:: RECORDED DATA
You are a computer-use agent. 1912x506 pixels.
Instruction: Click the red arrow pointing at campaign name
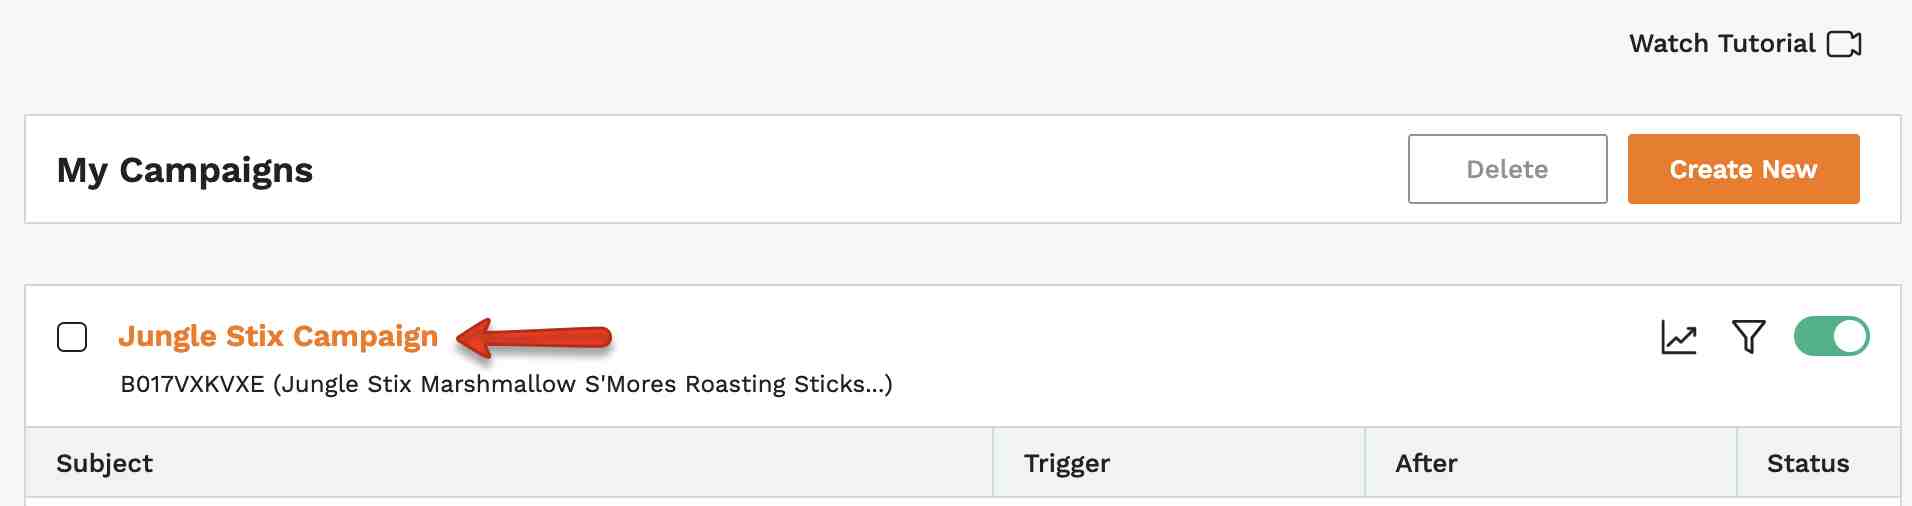533,337
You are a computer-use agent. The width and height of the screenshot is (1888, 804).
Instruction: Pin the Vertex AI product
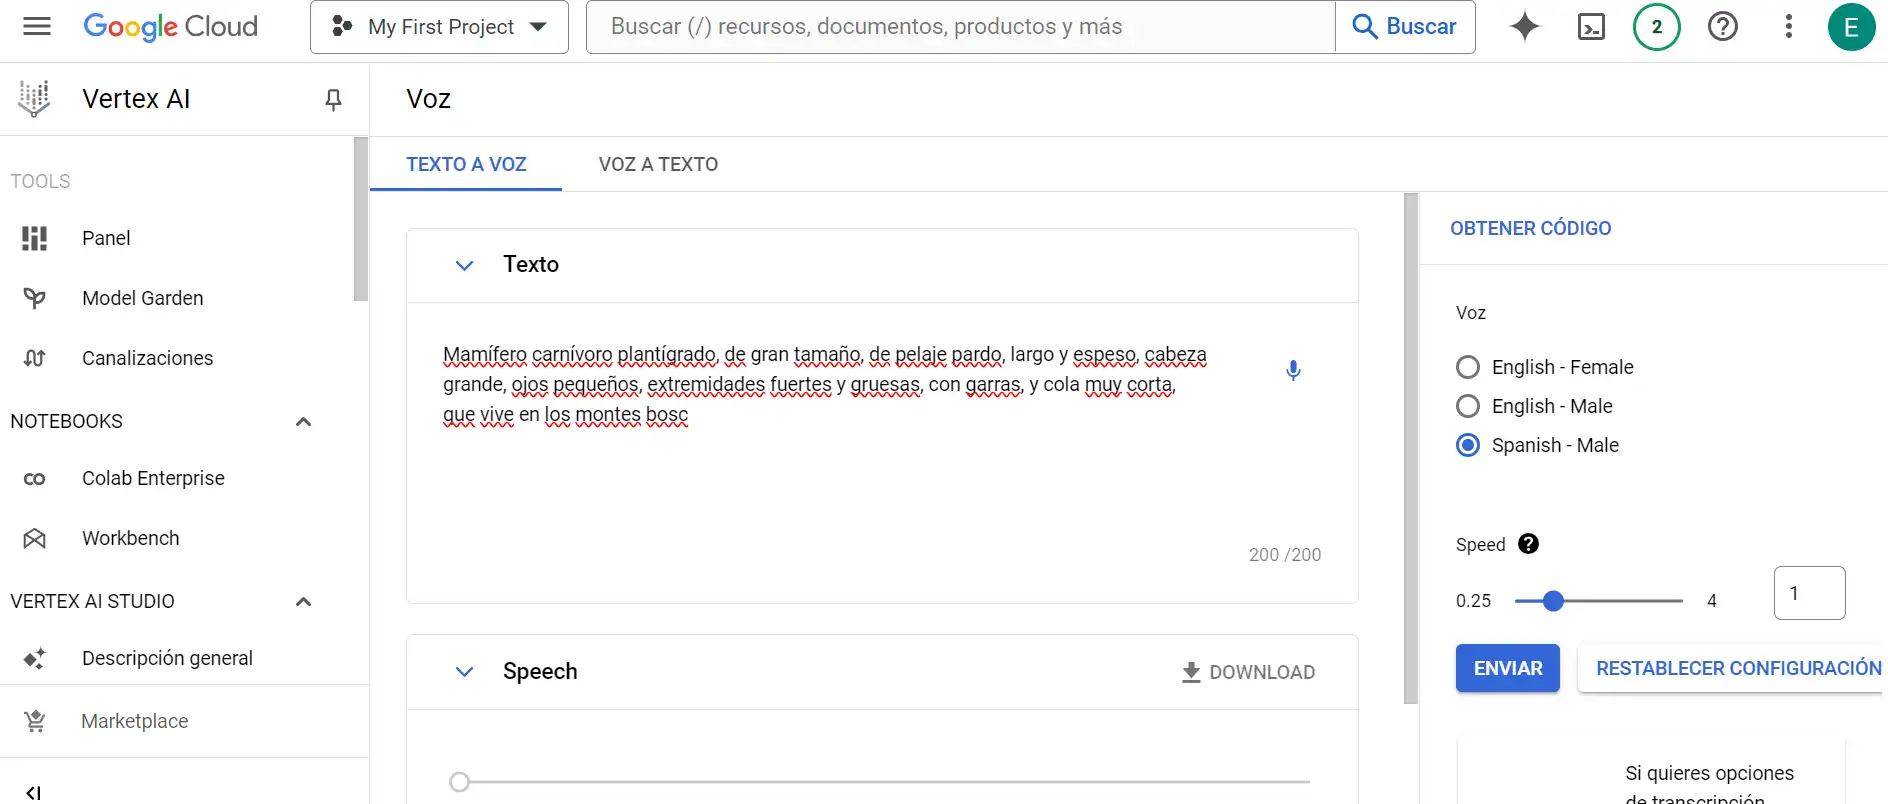click(x=334, y=99)
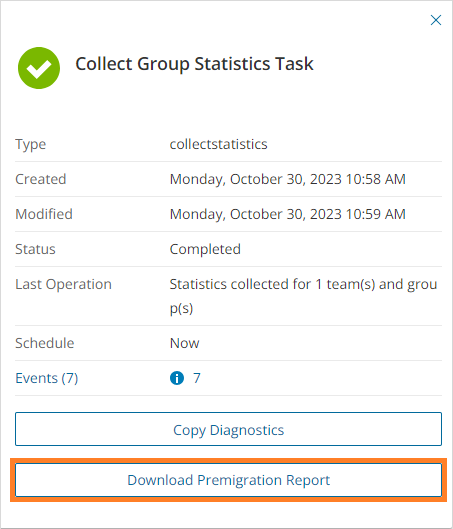Image resolution: width=453 pixels, height=529 pixels.
Task: Click the blue info icon beside Events count
Action: (x=177, y=378)
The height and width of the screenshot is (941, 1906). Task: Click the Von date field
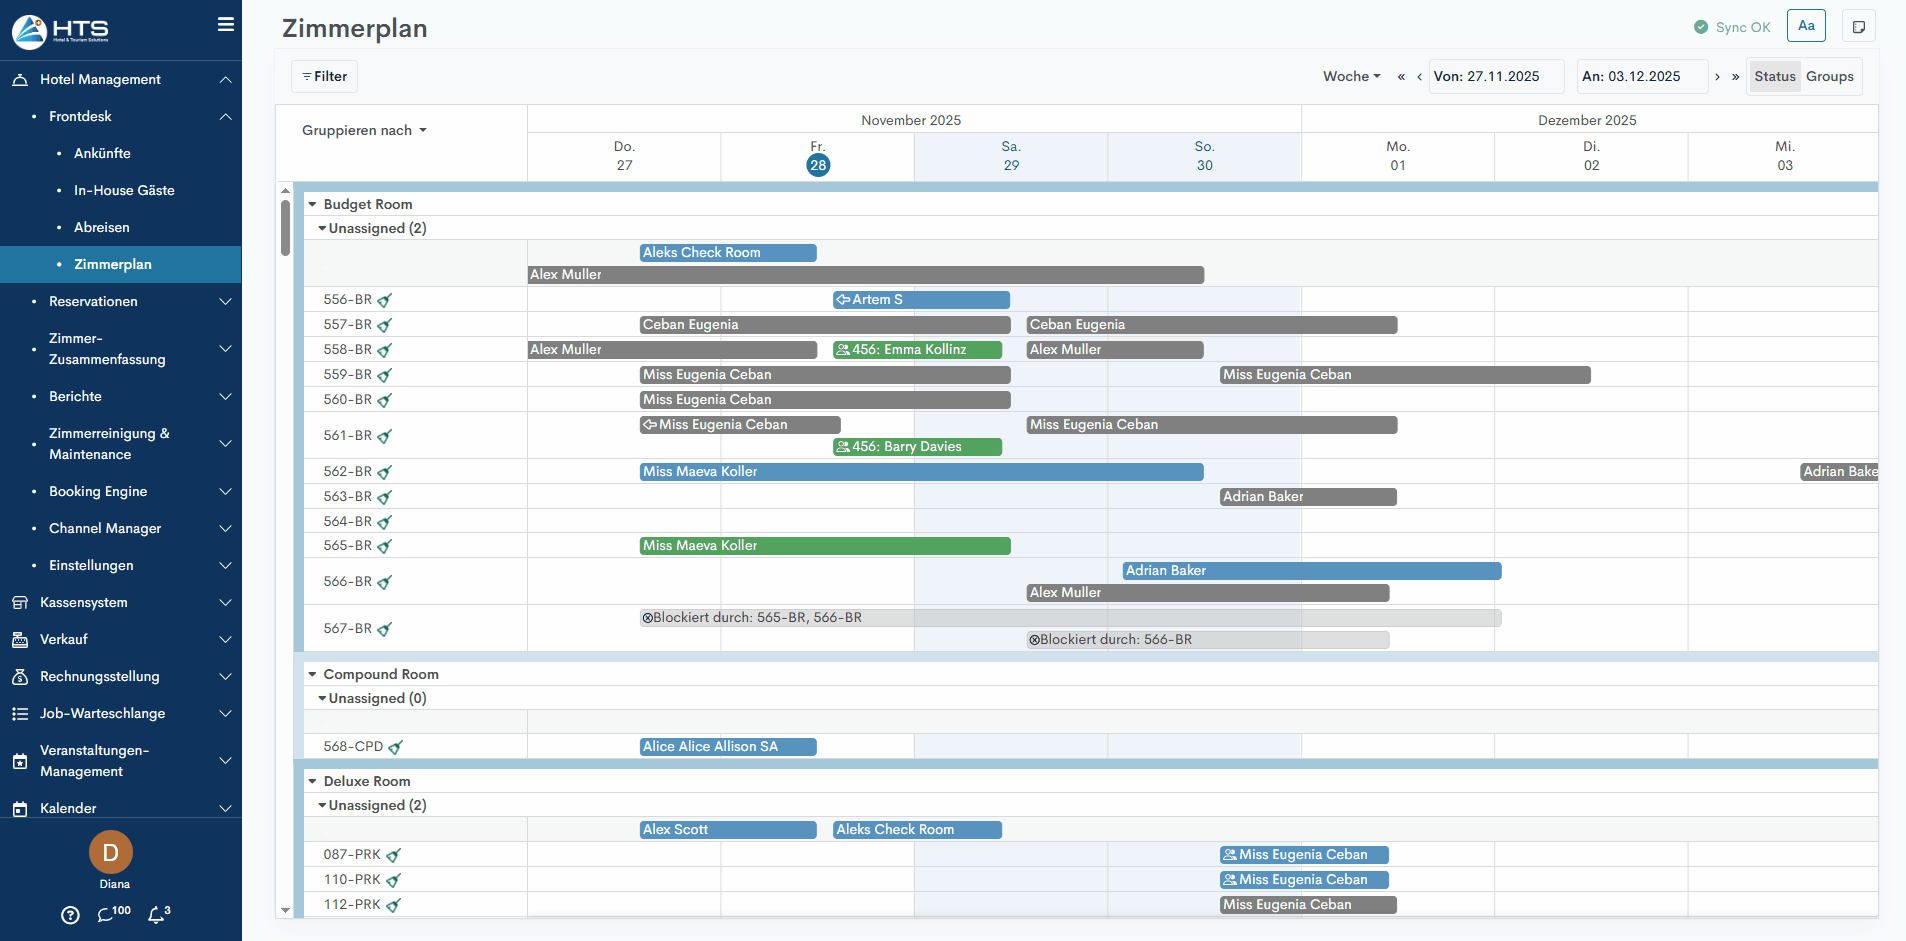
::::
§ WHAT THE TASK ASKS
Retype only the lines above from the one with "Instruction: Click the" through the last, both ends included, keeping every picture out of the copy.

§ OUTPUT
Instruction: Click the red arrow pointing at campaign name
533,337
You are a computer-use agent. The width and height of the screenshot is (1888, 804).
Instruction: Pin the Vertex AI product
click(x=334, y=99)
Image resolution: width=453 pixels, height=529 pixels.
Task: Click the blue info icon beside Events count
Action: (x=177, y=378)
The height and width of the screenshot is (941, 1906). Task: Click the Von date field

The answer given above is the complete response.